Это были одни из самых великодушных слов, какие мне когда-либо говорили. Не только из-за денег – я знаю, что мне понадобятся деньги на обучение, но и потому, что это значило, что она заботится обо мне, и, может быть, начала заботиться и о себе. Я даже представить себе не могла, каково это – так долго быть одной, и мне хотелось, чтобы у нее кто-нибудь был. Но только тот, кто разглядит настоящую ее.

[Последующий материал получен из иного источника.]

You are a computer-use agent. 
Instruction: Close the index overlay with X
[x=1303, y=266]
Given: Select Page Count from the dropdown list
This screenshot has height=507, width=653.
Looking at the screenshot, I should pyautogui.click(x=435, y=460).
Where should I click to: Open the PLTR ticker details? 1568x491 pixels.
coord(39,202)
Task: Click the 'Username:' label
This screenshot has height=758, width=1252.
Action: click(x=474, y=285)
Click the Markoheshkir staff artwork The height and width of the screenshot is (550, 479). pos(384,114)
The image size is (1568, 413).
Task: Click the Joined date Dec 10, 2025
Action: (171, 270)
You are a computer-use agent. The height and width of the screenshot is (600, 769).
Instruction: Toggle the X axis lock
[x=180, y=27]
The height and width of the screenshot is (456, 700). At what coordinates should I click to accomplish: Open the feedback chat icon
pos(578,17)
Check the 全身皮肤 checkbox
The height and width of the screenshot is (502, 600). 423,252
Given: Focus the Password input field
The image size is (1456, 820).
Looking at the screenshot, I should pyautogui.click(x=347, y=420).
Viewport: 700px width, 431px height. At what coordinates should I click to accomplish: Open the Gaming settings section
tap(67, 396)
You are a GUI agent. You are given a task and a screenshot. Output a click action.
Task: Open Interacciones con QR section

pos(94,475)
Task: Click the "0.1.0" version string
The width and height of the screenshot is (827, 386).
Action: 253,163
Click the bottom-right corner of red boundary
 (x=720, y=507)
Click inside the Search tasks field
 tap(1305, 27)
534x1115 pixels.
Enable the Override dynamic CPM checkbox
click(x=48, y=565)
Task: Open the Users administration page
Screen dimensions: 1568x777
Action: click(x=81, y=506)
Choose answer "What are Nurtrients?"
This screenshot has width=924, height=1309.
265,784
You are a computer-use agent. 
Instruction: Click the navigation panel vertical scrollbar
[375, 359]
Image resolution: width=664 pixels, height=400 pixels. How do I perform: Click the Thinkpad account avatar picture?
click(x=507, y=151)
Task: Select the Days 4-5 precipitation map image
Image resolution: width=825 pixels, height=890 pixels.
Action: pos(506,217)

Мы вошли в дом, и я спросила тетю Эми:
– Хочешь посмотреть «Мистера Эда»?
Она улыбнулась и сказала, что хочет. Когда началась музыкальная заставка, я без всяких просьб и уговоров забарабанила по столу, изображая стук копыт, и заржала. Тетя Эми рассмеялась.
Искренне ваша,
Лорел
Я часто представляла вас ребенком. Девочкой, которая отбивает чечетку в охлажденном кондиционерами кинотеатре посреди пустыни – отец аплодирует ей, а потом несет ее через жар летней ночи в фургон. Девочкой, которая поет родителям, чтобы те перестали ссориться, а потом убаюкивает песней саму себя. Девочкой, которая подписала контракт с киностудией, где ей накладывали фальшивые зубы и говорили, что она некрасивая. Она принимает таблетки, которые ей давали, носит косички и постоянно снимается: одна кинолента сменяет другую. Девочкой, чей голос срывался на рыдания в песне Somewhere Over the Rainbow. Вы безумно уставали, но вам давали все больше таблеток и заставляли петь снова и снова. Вы пели. Вы стали почти звездой, когда умер ваш отец. Маленькая девочка, с голосом слишком мощным и сильным для такого хрупкого тела. Но я не знала, что своим детям вы тоже причиняли боль. Я смотрела вчера фильм о вас, снятый несколько лет назад. Знаю, не все, что говорят по телевизору – правда. Показывали вас с вашими дочками. Вы сами когда-то были такой же маленькой девочкой, как они. Вы научили их вставать и петь. Научили, что аплодисменты – это проявление любви. Рассказали им, что люди любят вас за то, что хотят в вас видеть, а не за то, какая вы на самом деле. Какая печальная история. Вы могли бы научить их совсем другому.